— EXERCISE REQUIREMENTS —
Please reproduce the entries below exactly from the line holding "https://www.facebook.com/OsorMusicalEvenings/ (476, 1185)" through the last line, both included, and omit any pictures.

— MATERIAL SHOWN —
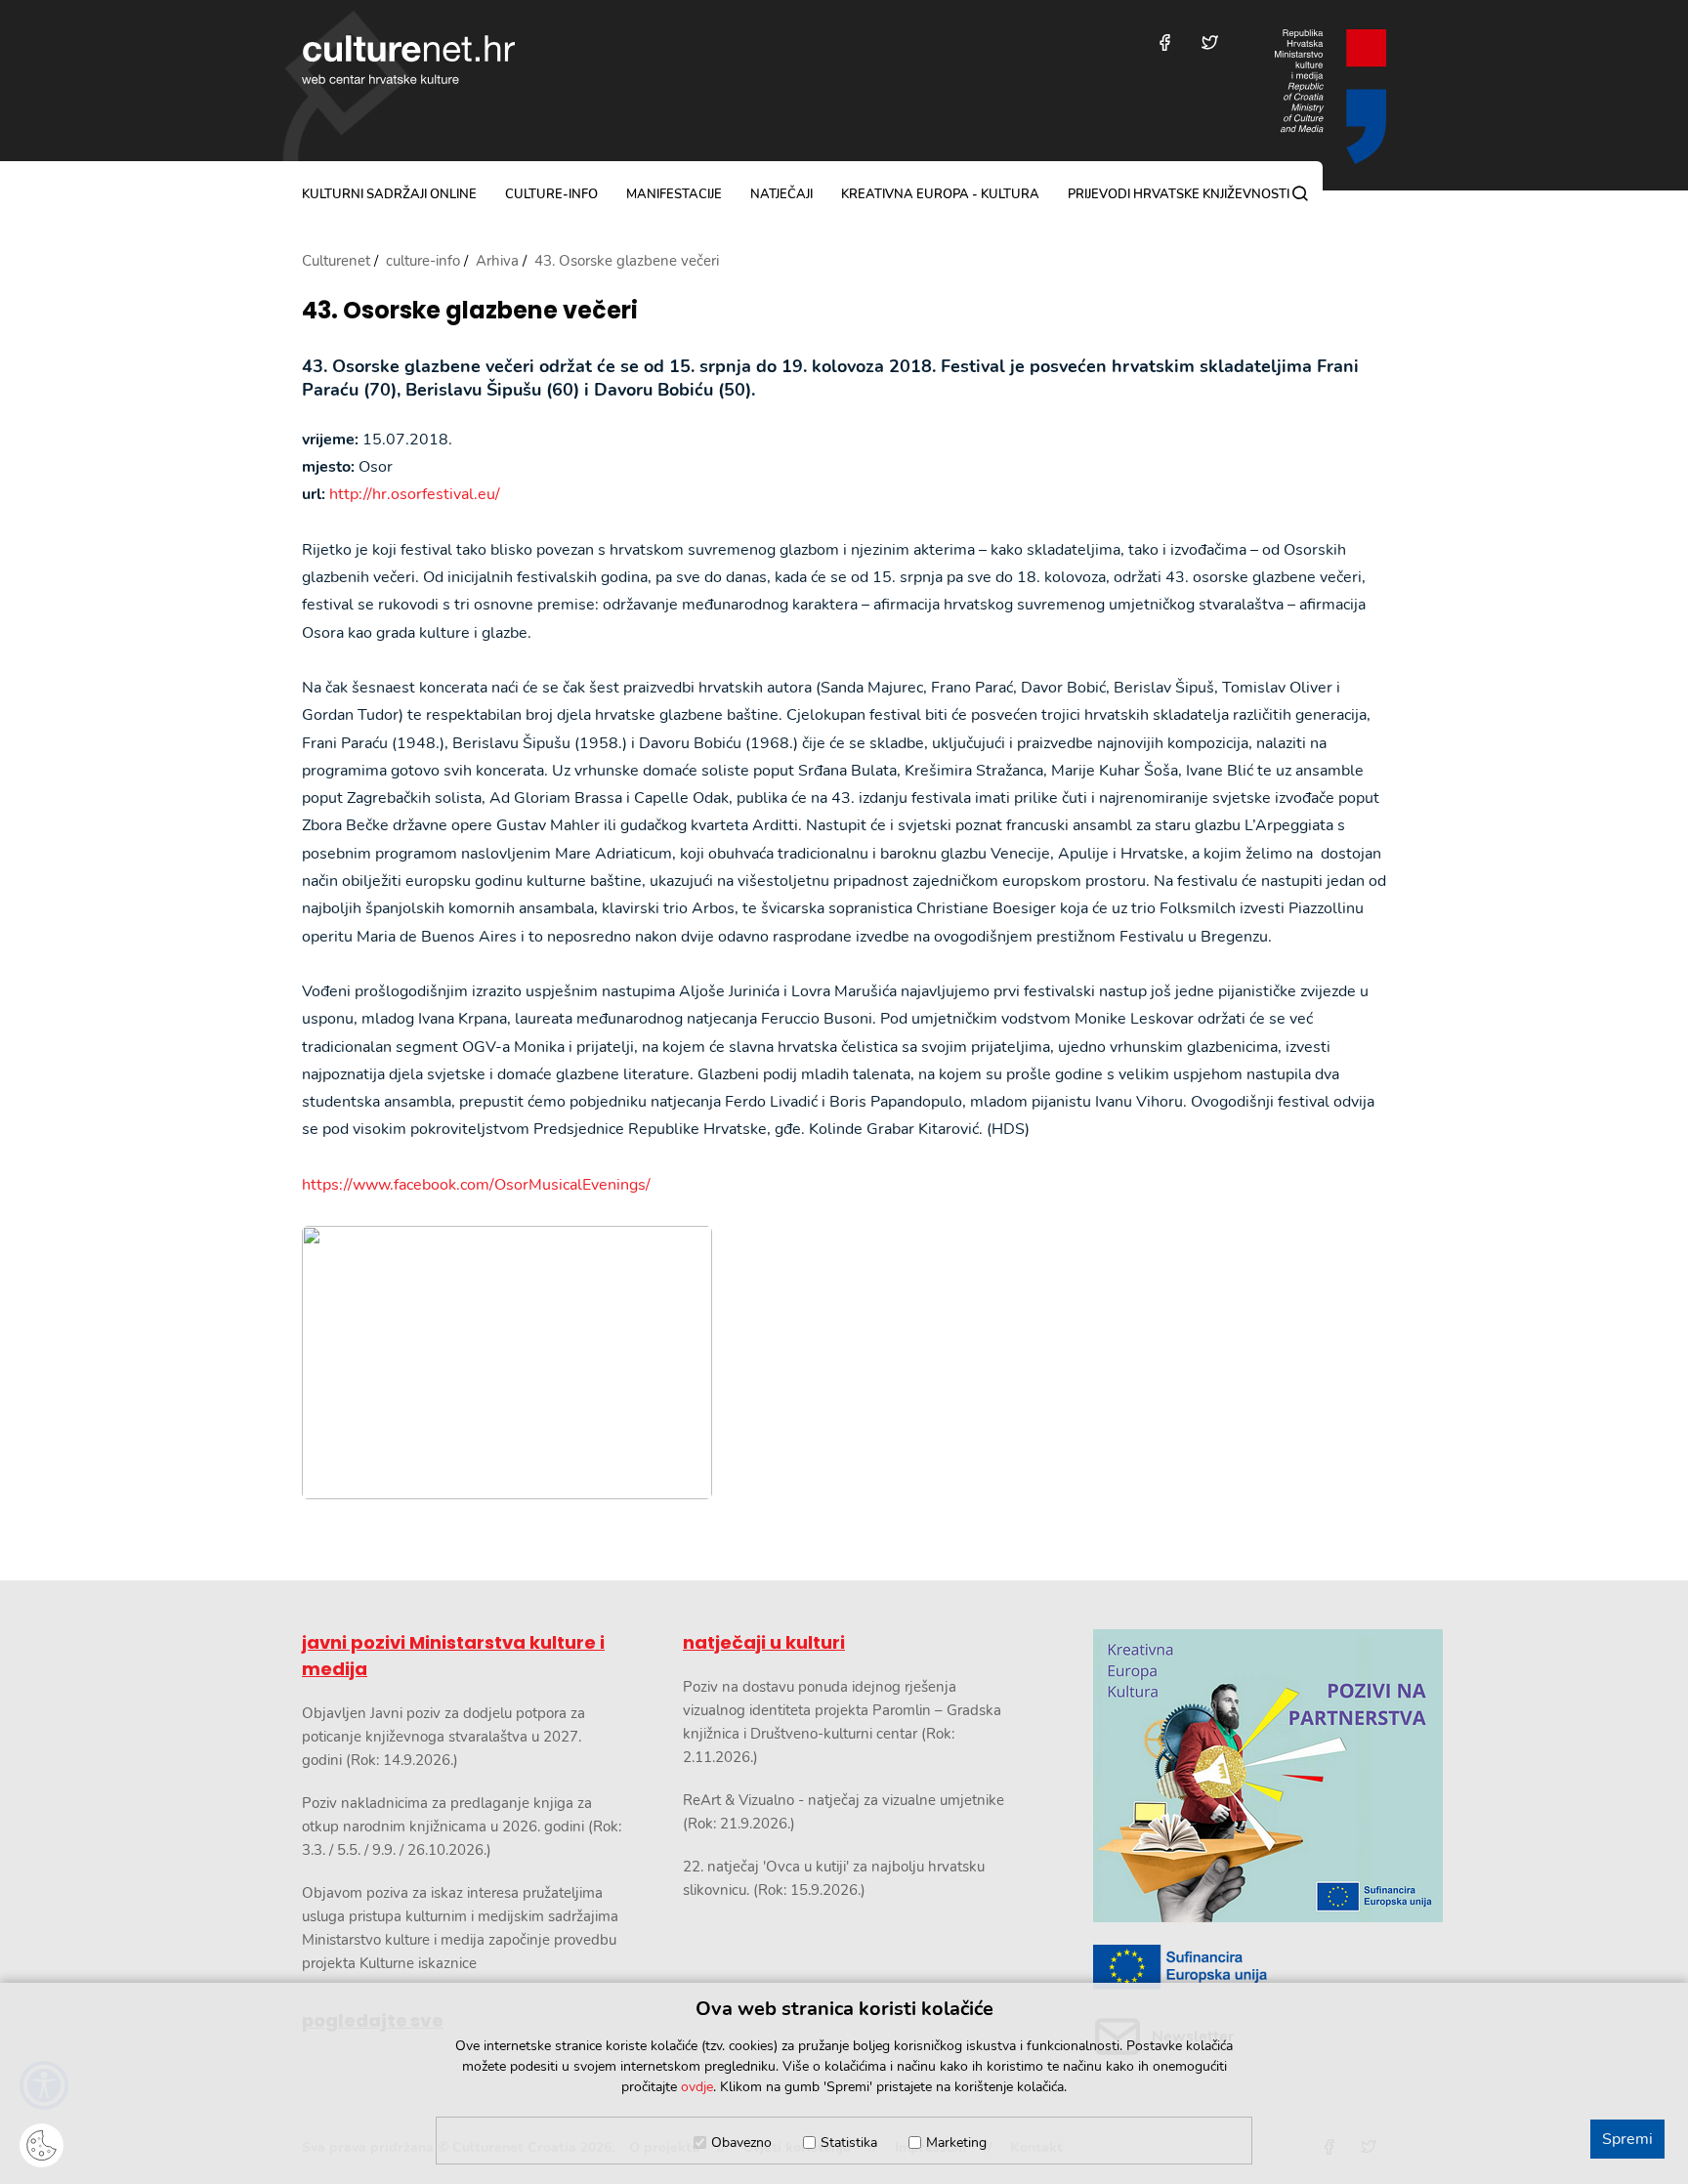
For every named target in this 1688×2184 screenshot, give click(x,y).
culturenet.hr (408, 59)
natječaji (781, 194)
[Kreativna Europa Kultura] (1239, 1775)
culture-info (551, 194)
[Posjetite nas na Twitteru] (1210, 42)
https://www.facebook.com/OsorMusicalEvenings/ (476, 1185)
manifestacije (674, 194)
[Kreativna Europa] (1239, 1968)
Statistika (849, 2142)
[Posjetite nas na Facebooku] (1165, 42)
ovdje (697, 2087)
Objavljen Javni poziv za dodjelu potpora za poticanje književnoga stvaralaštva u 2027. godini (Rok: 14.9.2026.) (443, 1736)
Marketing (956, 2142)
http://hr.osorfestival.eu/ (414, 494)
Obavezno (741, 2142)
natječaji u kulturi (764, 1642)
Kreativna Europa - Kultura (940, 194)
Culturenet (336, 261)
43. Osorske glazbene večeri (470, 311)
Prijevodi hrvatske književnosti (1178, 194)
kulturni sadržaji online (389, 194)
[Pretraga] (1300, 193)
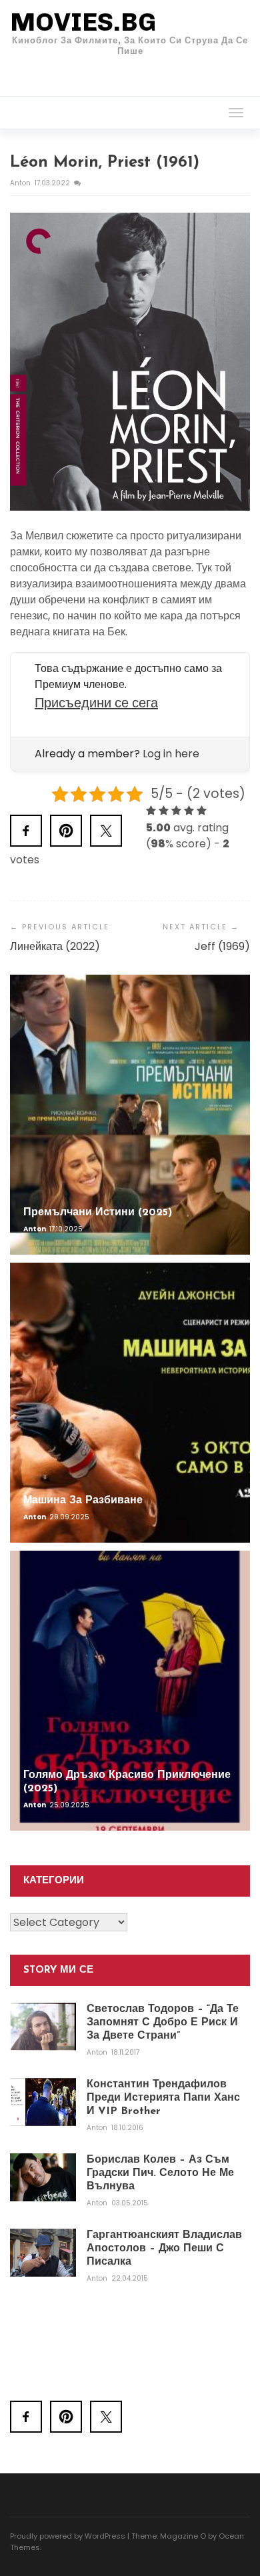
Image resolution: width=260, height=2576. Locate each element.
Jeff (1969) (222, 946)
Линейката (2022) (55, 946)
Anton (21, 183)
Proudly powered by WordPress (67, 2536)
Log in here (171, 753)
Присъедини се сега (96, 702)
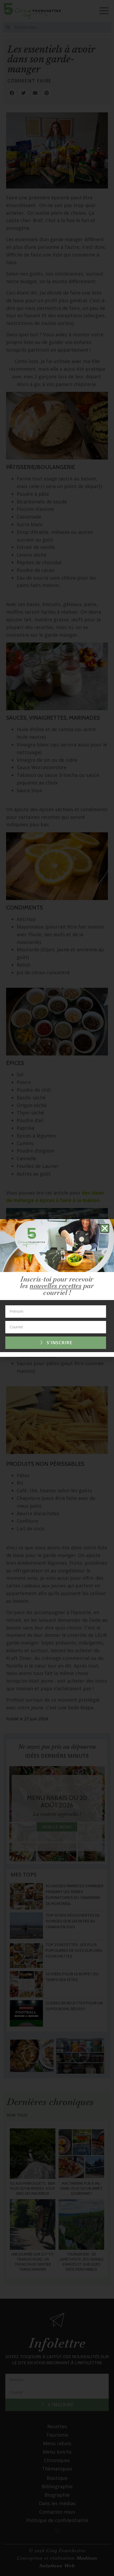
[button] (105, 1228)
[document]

— RESULT OF THE EXERCISE —
https://www.facebook.com/OsorMusicalEvenings/ (476, 1185)
manifestacije (674, 194)
[Kreativna Europa] (1239, 1968)
Statistika (849, 2142)
[Posjetite nas na Facebooku] (1165, 42)
ovdje (697, 2087)
Objavljen Javni poziv za dodjelu potpora za poticanje književnoga stvaralaštva u 2027. godini (Rok: 14.9.2026.) (443, 1736)
Marketing (956, 2142)
http://hr.osorfestival.eu/ (414, 494)
Obavezno (741, 2142)
natječaji u kulturi (764, 1642)
Kreativna Europa - Kultura (940, 194)
Culturenet (336, 261)
43. Osorske glazbene večeri (470, 311)
Prijevodi hrvatske književnosti (1178, 194)
kulturni sadržaji online (389, 194)
[Pretraga] (1300, 193)
Image resolution: width=260, height=2576. Locate each element.
Jeff (1969) (222, 946)
Линейката (2022) (55, 946)
Anton (21, 183)
Proudly powered by WordPress (67, 2536)
Log in here (171, 753)
Присъедини се сега (96, 702)
[button] (105, 1228)
[document]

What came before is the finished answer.